Across all the records, filter for lines with the word "Enable" and copy them.
---
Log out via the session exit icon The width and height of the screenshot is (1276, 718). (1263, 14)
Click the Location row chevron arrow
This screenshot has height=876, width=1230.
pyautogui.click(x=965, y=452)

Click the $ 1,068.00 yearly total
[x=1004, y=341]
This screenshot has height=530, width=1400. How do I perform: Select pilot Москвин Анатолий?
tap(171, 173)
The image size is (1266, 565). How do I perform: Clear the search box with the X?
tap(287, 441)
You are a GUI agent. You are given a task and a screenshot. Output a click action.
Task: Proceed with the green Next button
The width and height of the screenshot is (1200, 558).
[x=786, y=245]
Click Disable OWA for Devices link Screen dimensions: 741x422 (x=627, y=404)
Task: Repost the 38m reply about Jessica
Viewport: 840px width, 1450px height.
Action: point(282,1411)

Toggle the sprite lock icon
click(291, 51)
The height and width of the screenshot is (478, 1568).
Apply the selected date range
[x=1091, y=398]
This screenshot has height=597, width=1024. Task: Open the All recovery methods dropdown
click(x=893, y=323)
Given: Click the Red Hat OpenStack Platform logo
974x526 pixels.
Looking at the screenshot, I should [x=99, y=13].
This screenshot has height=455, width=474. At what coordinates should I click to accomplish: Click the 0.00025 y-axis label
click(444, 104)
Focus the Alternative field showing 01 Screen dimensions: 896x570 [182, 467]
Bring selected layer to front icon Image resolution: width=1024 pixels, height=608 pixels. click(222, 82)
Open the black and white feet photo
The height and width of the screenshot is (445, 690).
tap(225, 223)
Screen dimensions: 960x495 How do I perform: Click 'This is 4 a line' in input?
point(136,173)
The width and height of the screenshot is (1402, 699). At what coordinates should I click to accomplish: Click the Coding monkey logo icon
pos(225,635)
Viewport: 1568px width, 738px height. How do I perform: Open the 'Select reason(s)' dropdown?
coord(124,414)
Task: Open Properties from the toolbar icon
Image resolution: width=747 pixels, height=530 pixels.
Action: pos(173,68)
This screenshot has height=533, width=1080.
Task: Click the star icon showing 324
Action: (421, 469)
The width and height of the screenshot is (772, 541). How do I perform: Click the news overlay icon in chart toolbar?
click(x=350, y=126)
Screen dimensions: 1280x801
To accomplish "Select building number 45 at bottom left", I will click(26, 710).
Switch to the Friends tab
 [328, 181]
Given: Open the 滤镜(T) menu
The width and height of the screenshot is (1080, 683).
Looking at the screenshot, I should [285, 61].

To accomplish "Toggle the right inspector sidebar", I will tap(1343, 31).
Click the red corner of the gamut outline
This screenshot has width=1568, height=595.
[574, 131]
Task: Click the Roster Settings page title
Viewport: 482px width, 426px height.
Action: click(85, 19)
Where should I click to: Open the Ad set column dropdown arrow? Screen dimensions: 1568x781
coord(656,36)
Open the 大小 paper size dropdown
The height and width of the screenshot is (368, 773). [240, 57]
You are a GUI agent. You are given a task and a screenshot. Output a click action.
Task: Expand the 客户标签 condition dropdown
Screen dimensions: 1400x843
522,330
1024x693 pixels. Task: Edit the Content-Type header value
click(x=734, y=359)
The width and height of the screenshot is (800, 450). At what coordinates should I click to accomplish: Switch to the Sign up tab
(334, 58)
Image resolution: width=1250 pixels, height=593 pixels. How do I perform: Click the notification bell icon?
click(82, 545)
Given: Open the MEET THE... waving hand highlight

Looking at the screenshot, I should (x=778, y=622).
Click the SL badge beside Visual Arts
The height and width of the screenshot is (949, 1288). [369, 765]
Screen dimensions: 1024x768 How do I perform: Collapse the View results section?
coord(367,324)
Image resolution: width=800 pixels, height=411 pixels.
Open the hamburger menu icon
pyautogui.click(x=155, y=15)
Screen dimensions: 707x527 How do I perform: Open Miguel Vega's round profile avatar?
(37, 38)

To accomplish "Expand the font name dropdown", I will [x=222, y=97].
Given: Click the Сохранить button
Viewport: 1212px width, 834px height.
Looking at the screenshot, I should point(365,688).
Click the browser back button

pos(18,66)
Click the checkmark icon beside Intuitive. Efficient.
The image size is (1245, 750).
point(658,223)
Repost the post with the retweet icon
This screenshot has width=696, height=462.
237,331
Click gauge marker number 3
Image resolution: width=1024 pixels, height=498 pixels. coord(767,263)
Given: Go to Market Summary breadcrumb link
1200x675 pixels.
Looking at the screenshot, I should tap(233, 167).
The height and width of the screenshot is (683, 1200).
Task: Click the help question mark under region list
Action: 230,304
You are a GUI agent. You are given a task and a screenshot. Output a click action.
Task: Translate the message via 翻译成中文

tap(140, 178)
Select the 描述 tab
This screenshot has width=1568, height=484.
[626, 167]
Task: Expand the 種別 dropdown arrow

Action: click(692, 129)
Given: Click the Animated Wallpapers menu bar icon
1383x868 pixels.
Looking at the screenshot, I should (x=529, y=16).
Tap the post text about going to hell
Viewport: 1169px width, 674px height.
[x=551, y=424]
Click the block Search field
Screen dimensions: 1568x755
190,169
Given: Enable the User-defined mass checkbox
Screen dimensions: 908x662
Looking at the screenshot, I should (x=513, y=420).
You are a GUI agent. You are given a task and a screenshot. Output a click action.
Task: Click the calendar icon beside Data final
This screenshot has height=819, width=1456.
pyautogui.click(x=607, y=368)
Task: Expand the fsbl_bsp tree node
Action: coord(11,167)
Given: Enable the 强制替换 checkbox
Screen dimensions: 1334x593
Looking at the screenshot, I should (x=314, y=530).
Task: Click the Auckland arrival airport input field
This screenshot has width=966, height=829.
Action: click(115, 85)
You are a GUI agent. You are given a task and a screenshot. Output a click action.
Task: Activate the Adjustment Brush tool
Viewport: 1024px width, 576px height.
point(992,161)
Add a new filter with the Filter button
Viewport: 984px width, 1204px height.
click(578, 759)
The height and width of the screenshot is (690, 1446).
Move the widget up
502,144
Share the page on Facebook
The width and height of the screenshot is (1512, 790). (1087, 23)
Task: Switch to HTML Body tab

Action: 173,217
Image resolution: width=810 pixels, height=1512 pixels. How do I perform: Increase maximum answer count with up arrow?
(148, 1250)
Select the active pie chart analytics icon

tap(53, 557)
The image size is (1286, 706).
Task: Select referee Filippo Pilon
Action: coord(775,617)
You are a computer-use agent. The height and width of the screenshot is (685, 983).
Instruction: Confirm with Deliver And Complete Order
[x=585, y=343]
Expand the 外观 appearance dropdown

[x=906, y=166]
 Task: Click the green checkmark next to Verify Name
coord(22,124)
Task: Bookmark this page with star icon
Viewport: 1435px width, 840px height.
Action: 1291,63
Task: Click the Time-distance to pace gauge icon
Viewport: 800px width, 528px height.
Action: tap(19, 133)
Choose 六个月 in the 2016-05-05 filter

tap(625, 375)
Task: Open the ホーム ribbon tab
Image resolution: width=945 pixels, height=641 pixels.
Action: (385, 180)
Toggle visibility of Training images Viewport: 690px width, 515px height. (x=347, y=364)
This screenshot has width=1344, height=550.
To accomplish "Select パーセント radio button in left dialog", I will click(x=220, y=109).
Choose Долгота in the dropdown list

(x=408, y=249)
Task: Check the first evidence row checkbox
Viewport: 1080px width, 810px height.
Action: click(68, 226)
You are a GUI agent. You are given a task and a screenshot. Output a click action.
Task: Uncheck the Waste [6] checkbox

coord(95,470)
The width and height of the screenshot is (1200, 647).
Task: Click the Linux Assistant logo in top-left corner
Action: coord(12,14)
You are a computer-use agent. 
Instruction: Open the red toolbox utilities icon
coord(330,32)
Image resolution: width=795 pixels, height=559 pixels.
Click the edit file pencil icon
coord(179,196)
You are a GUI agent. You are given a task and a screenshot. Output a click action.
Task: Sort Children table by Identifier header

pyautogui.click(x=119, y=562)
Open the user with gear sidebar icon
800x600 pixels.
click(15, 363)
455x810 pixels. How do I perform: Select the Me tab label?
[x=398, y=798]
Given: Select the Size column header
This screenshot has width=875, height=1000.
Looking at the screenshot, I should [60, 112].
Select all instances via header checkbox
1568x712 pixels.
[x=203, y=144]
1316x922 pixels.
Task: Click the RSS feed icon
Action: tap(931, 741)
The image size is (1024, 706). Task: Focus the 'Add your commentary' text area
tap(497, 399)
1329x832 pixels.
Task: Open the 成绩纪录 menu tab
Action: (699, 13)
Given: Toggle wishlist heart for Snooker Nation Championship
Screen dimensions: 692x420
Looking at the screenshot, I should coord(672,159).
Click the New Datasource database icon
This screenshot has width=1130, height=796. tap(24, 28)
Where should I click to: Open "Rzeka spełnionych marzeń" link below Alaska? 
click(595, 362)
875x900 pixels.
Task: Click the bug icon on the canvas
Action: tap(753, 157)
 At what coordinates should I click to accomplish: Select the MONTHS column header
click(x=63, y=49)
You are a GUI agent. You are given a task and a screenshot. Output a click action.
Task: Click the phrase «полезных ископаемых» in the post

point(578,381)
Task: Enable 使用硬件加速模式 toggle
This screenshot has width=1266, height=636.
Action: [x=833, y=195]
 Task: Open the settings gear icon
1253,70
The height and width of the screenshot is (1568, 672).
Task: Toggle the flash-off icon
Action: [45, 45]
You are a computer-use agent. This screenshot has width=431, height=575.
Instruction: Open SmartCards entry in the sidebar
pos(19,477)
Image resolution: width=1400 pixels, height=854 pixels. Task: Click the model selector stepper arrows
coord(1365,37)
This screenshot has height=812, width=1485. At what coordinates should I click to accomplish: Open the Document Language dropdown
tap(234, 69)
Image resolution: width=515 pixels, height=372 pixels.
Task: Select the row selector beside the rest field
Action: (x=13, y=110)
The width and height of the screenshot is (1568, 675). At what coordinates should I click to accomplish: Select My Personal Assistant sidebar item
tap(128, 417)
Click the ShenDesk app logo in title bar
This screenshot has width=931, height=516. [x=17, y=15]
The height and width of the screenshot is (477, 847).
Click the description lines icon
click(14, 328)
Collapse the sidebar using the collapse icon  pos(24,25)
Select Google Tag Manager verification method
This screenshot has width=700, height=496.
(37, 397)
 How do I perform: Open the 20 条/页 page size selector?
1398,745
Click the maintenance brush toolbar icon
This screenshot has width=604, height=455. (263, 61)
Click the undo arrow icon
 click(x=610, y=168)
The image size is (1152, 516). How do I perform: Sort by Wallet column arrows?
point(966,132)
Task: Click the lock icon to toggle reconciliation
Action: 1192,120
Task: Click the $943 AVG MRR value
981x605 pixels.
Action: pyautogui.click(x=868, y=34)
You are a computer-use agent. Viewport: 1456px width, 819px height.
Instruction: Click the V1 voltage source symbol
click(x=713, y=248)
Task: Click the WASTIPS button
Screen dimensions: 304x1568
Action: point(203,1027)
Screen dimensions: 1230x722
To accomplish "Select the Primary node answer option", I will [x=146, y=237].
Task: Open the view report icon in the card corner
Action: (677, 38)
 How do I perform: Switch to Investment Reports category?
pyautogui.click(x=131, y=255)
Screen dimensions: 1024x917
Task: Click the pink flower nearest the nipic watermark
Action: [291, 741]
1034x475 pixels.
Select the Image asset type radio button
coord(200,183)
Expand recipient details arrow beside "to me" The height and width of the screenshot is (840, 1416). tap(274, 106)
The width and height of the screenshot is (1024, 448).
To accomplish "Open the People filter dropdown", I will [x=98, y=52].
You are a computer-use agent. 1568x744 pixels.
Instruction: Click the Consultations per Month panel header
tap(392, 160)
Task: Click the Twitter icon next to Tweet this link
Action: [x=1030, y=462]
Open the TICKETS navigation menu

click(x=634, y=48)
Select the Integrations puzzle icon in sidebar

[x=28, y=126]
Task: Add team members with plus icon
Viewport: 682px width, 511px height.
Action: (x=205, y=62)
---
Answer to the problem:
Given: Enable the User-defined mass checkbox
Given: Enable the 强制替换 checkbox
Task: Enable 使用硬件加速模式 toggle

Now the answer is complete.